Hoy pasado el mediodía caminaba por la Ciudad Vieja, apurado, llegando minutos tarde a una cita. El clima era caluroso, hostíl. La gente, al igual que yo, caminaba rápido buscando llegar a destino en busca de sombra y aire fresco. Mirando al frente mientras andaba, yo pensaba en el apuro, en los minutos de atraso, en los pequeños avisos que me daba mi rodilla convalesciente, ante los pasos rápidos y de pronto ocurrió. La mariposa avanzaba velozmente de frente hacia mi rostro; tan veloz como impreciso, su vuelo amenazó la continuidad de mis pensamientos, en tan solo una fracción de segundo me obligó a hacer un esquive haciendo a un lado mi cabeza para evitar que se me incrustara en un ojo. No era grande, ni siquiera tuve tiempo de tomarle el color. Giré bruscamente para observar la continuidad de su trayectoria. Eran como manchas que aleteaban exageradamente buscando disipar el calor que absorbían del sol y a la vez escapar de sus rayos agresores. Voló verticalmente escalando la pared de un edificio antiguo y la perdí de vista cuando llegó a un viejo balcón, deteriorado por el paso del tiempo del segundo o tercer piso de la construcción. Pensé que en la Ciudad Vieja ( el corazón de la actividad comercial y financiera) donde la gente suele andar apurada y ausente, hasta esa mariposa fuera de lugar participaba de esa locura.
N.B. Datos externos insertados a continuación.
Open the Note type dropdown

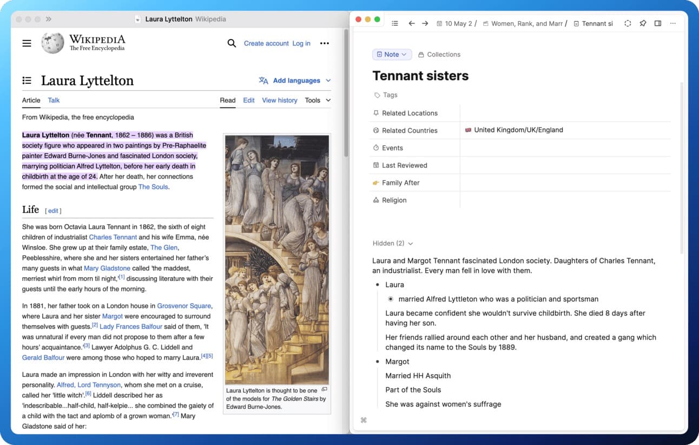(392, 54)
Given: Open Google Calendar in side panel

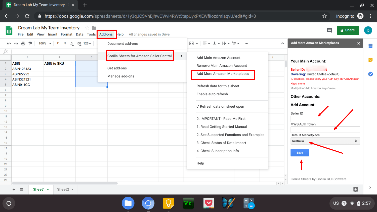Looking at the screenshot, I should (370, 46).
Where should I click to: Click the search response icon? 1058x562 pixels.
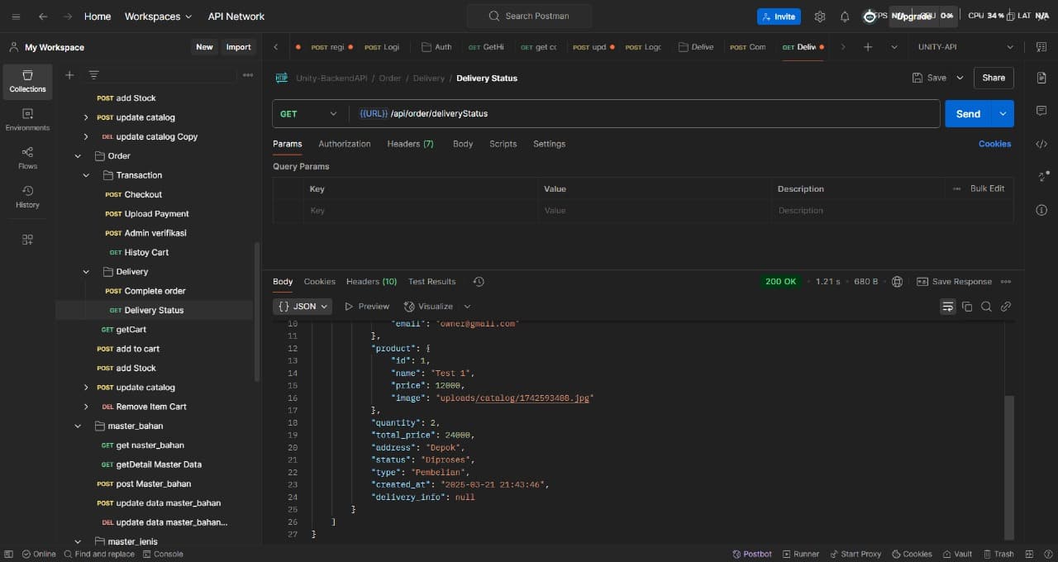click(x=986, y=307)
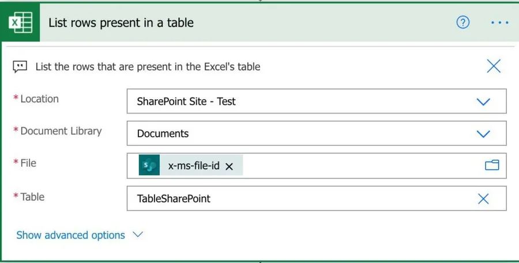Close the description with the X icon
This screenshot has width=519, height=263.
pyautogui.click(x=494, y=66)
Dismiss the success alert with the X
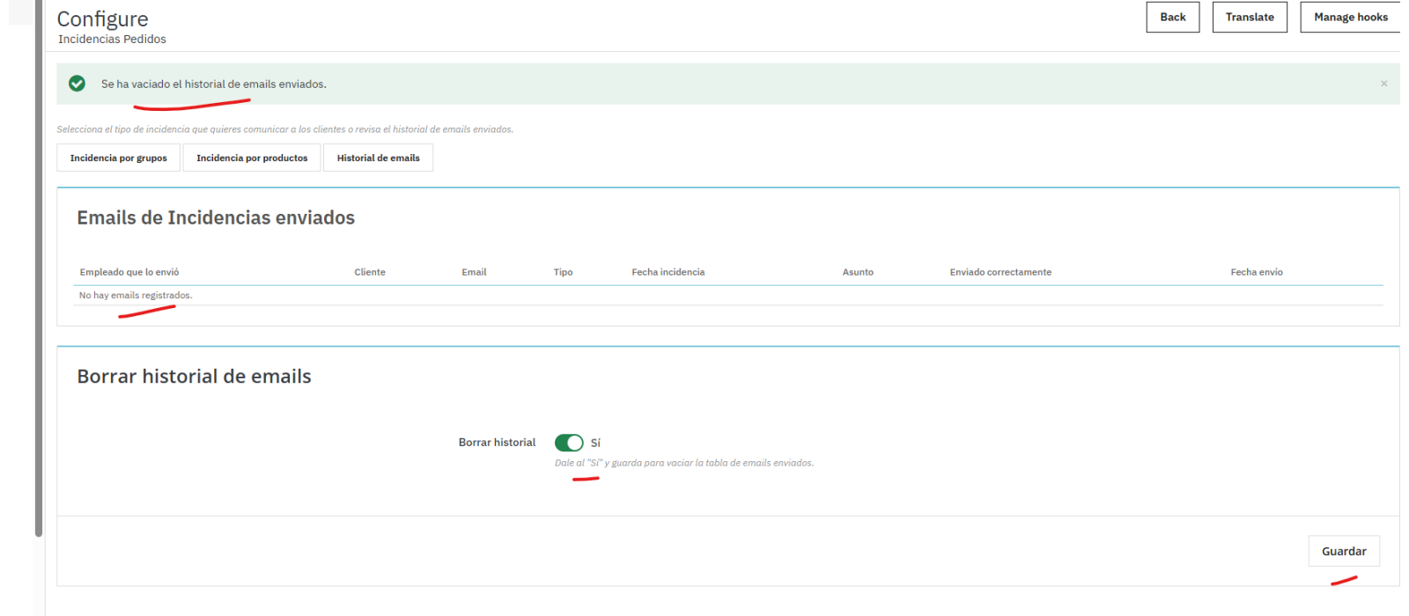 pos(1383,84)
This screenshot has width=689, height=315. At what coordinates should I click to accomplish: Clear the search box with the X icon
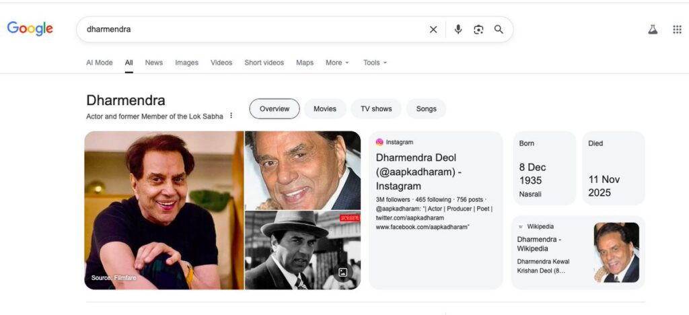point(433,30)
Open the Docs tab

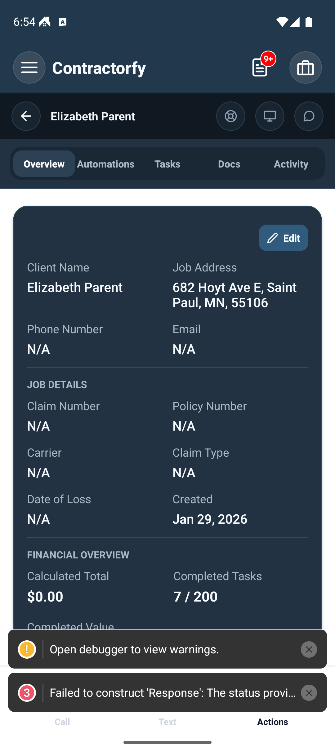[229, 164]
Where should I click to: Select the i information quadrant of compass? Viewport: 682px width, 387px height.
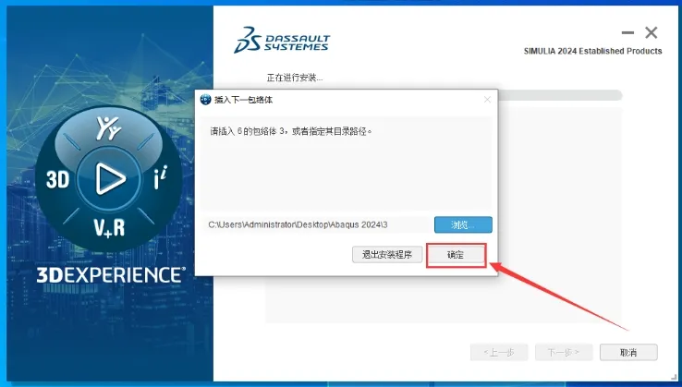tap(161, 177)
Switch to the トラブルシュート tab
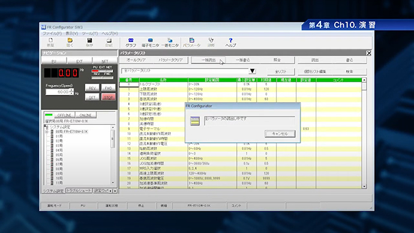The width and height of the screenshot is (414, 233). pos(79,190)
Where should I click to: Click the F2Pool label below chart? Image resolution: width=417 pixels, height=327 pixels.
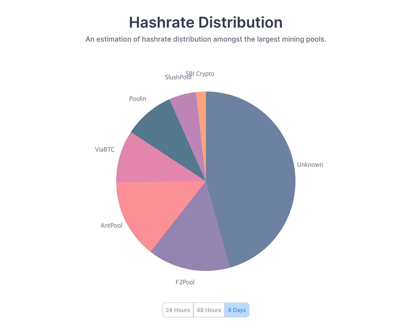[185, 282]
Instantes después trasponía la puerta del edificio al que me dirigía. El ascensor me esperaba. Aprieto el botón, la puerta se abre. Y dentro, ni bien percibo el olor, este me innunda y me lleva al pasado, me trae recuerdos. Supongo que la grasa del ascensor, algún aceite, o no sé, olía igual que la plasticina que usabamos en jardinera. Entonces me vi de delantal, manguitos y bolsita de la merienda. La imagén se desdibujó de golpe, violentamente. Me sorprendí preguntando por el Contador Fulano de tal.

-Un segundito que ya viene.

Me pregunté si eran esos recuerdos. Si esos, eran "el efecto mariposa".